Decision trees are a very popular machine learning model. The beauty of it comes from its easy-to-understand visualization and fast deployment into production.
In this tutorial, you’ll discover a 3 step procedure for visualizing a decision tree in Python (for Windows/Mac/Linux).
Just follow along and plot your first decision tree!
Updated on 2020 April:
The scikit-learn (sklearn) library added a new function that allows us to plot the decision tree without GraphViz.
So we can use the plot_tree function with the matplotlib library.
If you are new to Python, Just into Data is now offering a FREE Python crash course: breaking into data science!
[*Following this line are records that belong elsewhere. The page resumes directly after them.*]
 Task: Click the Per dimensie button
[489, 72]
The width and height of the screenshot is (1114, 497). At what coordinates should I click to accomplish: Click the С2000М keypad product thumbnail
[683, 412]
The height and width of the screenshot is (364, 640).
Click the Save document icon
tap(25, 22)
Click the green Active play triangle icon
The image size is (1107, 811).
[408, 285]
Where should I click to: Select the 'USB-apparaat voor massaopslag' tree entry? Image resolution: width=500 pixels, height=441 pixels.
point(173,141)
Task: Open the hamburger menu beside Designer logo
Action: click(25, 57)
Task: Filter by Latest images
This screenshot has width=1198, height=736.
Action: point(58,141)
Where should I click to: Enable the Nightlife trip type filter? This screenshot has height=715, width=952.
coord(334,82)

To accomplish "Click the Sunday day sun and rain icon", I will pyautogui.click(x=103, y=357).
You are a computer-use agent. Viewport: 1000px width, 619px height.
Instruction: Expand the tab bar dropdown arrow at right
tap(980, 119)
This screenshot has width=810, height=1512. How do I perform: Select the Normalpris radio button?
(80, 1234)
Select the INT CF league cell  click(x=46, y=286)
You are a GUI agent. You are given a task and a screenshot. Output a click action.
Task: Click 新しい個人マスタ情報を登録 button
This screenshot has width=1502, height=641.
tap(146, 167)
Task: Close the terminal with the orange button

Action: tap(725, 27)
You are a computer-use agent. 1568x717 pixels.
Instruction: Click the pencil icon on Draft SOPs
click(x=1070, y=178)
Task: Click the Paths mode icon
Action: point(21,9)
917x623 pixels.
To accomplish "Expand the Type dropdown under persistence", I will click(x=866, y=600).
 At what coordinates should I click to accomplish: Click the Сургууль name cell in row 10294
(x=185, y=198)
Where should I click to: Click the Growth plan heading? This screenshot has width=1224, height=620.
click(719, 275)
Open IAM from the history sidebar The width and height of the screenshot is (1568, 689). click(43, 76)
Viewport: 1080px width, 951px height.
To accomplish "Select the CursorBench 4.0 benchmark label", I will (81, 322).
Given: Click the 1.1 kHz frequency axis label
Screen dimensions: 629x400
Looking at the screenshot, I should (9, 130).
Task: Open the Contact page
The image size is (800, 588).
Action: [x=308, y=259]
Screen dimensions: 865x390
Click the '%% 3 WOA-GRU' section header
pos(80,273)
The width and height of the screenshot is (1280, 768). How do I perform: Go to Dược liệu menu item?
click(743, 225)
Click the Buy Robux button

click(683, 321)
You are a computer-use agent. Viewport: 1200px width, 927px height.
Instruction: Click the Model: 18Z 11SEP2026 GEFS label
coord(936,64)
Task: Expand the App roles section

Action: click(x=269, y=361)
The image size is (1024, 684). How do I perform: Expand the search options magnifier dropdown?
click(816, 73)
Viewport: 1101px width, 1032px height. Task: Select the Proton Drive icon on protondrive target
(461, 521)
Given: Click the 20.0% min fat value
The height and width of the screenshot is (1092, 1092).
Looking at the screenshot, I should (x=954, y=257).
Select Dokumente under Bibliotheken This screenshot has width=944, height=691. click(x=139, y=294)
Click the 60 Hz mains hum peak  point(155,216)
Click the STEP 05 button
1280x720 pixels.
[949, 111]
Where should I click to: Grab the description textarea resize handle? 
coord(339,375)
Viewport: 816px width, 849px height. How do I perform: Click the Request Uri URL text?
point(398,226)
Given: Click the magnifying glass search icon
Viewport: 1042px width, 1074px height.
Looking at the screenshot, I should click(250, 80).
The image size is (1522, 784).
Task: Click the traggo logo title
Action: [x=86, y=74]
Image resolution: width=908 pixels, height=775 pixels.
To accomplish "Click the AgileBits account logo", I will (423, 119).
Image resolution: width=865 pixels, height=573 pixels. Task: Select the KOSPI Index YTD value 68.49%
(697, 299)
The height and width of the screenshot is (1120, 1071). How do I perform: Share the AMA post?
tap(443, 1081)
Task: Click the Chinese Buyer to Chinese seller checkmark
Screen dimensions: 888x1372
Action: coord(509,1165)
The course is beginner-friendly that covers the basics you need to start data science. Sign up/Learn More by clicking the link below!
Step #1: Download and Install Anaconda
Depending on your computer OS versions, choose the right Anaconda package to download. Anaconda is a common Python distribution that is usually allowed to download and install in large corporations.
Related article: How to Install/Setup Python and Prep for Data Science NOW
Check out step-by-step instructions on installing Python with Anaconda.
Step #2: Import Packages and Read the Data
First, let’s import some functions from scikit-learn, a Python machine learning library.
The sklearn needs to be version 0.21 or newer. If you just installed Anaconda, it should be good enough.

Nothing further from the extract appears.